As a core component of food packaging, the moisture-proofing of the inner surface of food paper tubes is directly related to the shelf life and safety of food. Because paper tubes are composed of multiple layers of paper, their fiber structure is highly absorbent. Inadequate moisture-proofing of the inner surface can lead to food caking, mold, and quality degradation. Therefore, improving the moisture-proofing of the inner surface through process optimization is crucial for extending food shelf life.
Surface coating is a fundamental method for moisture-proofing the inner surface of food paper tubes. Applying a continuous moisture-proof coating to the inner surface of the paper tube creates a physical barrier that blocks water vapor penetration. Commonly used coating materials include thermoplastic resins such as polyethylene (PE) and polypropylene (PP), as well as thermoset materials such as epoxy resin and polyurethane. These coatings must be non-toxic, odorless, chemically resistant, and certified for food contact safety. Coating is typically applied by roller or spray coating to ensure uniform coverage of the inner surface of the paper tube and avoid localized defects that could lead to moisture-proofing failure.
In addition to traditional coatings, new nanocomposite coating technologies are increasingly being applied to food paper tubes. Nanomaterials such as silica and zinc oxide have high surface area and strong hygroscopicity. Dispersing them in a coating can significantly improve moisture-proofing performance. Nanocoatings not only form a dense physical barrier but also capture water molecules through chemical adsorption, achieving a dual moisture-proofing effect. Furthermore, nanocoatings enhance the mechanical strength of the paper tube, reducing damage to the coating caused by impact during transportation, and further improving moisture-proof stability.
For high-humidity environments or long-term storage requirements, the inner wall of food paper tubes often utilizes a multi-layer composite structure. By combining the moisture-proof coating with high-barrier materials (such as aluminum foil and EVOH), a gradient moisture-proof system can be created. For example, an inner layer of nanocoating, a middle layer of aluminum foil, and an outer layer of regular paper can effectively block water vapor while controlling costs. The composite process must ensure strong bonding between the layers to prevent delamination that could degrade moisture-proof performance.

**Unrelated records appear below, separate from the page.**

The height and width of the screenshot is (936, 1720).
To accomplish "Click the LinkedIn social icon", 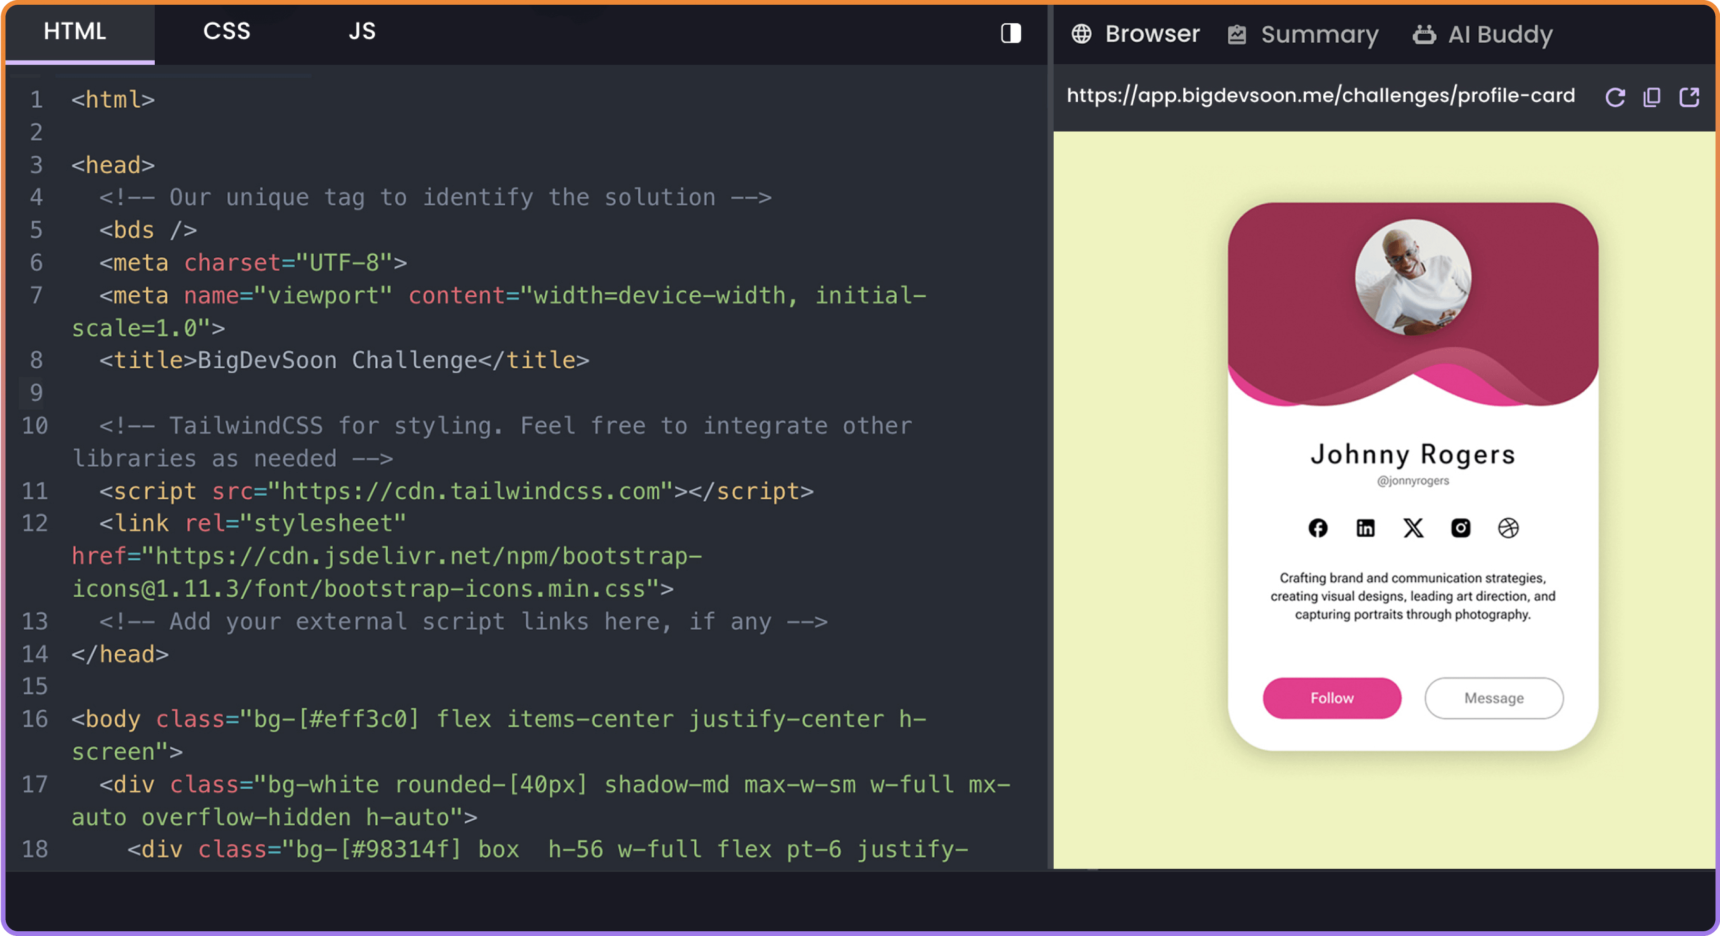I will click(x=1365, y=527).
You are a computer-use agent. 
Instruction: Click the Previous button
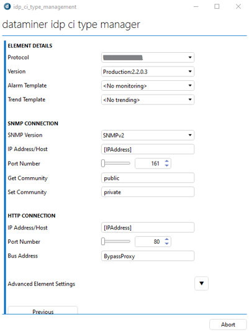point(43,310)
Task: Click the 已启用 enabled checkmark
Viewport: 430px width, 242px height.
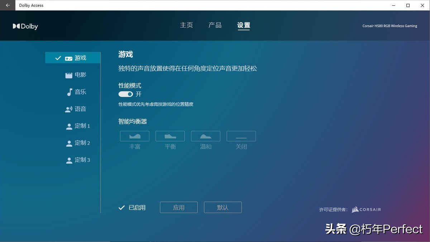Action: click(131, 207)
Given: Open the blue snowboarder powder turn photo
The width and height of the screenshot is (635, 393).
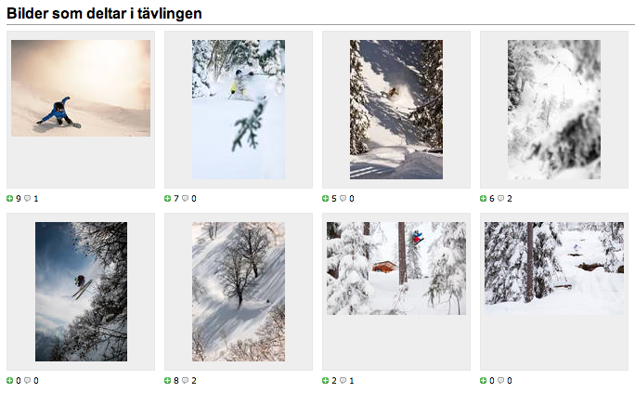Looking at the screenshot, I should coord(81,88).
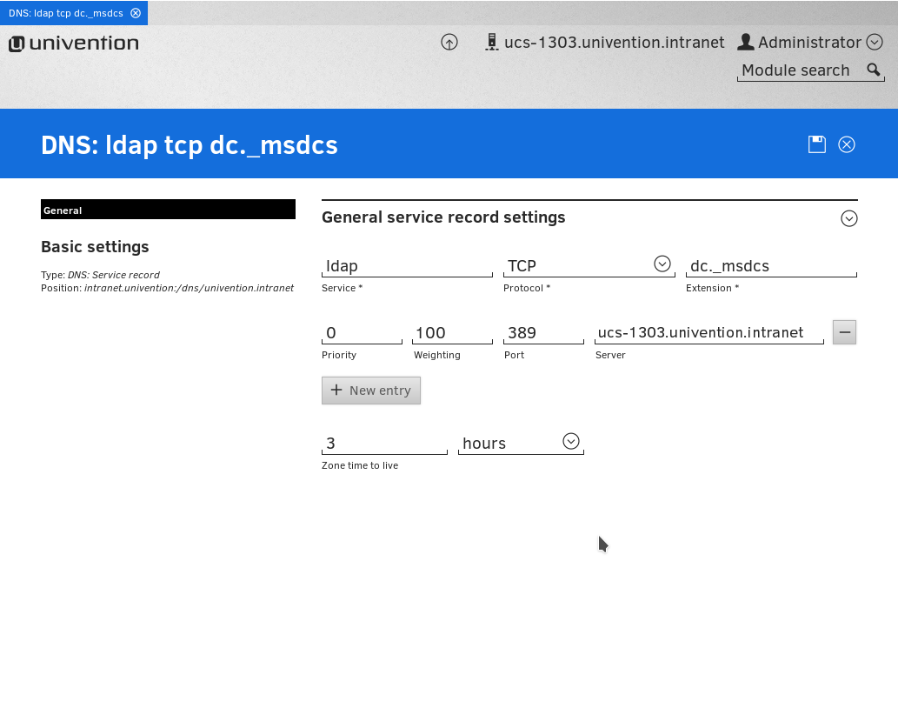Click the Service input field
This screenshot has height=708, width=898.
[407, 266]
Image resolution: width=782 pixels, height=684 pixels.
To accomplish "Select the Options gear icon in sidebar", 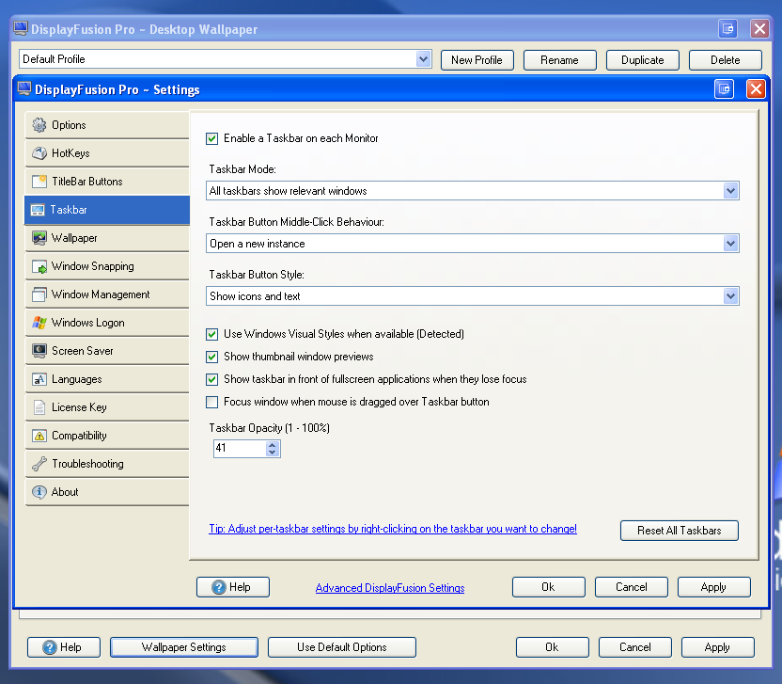I will [39, 125].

The moisture-proof treatment of the inner wall of food paper tubes also requires coordinated optimization of the processing technology. During the winding process, the smoothness of the paper tube's inner wall must be controlled to avoid uneven coating thickness caused by surface irregularities. Furthermore, drying process parameters must be optimized to prevent cracks or bubbles from forming during the curing process. For example, using staged temperature control—pre-drying at a low temperature to remove solvents followed by high-temperature curing to form a dense coating—can significantly improve moisture-proofing.
The impact of ambient temperature and humidity on the moisture-proofing performance of food paper tubes cannot be ignored. In high-temperature and high-humidity environments, paper tube fibers absorb moisture and expand, potentially causing the coating to crack or detach. Therefore, moisture-proofing treatments must be designed to adapt to environmental conditions. For example, hygroscopic additives can be added to the coating. When the humidity rises, the additives absorb excess moisture and maintain the coating's structure. When the humidity drops, the additives release moisture, preventing cracking due to shrinkage. This dynamic adjustment mechanism can significantly improve the moisture-proofing performance of paper tubes in various environments.
The effectiveness of moisture-proofing treatments on the inner wall of food paper tubes must be rigorously tested and verified. Common testing methods include moisture permeability testing, moisture absorption testing, and simulated environmental aging tests. The moisture permeability test measures the amount of water vapor that permeates the paper tube per unit time to evaluate its moisture-proof performance. The moisture absorption rate test uses a weighing method to measure the amount of water absorbed by the paper tube under specific humidity conditions. The simulated environmental aging test exposes the paper tube to high temperature and high humidity to observe how its moisture-proof performance changes over time. These testing methods ensure that the moisture-proof treatment of food paper tubes meets actual usage requirements.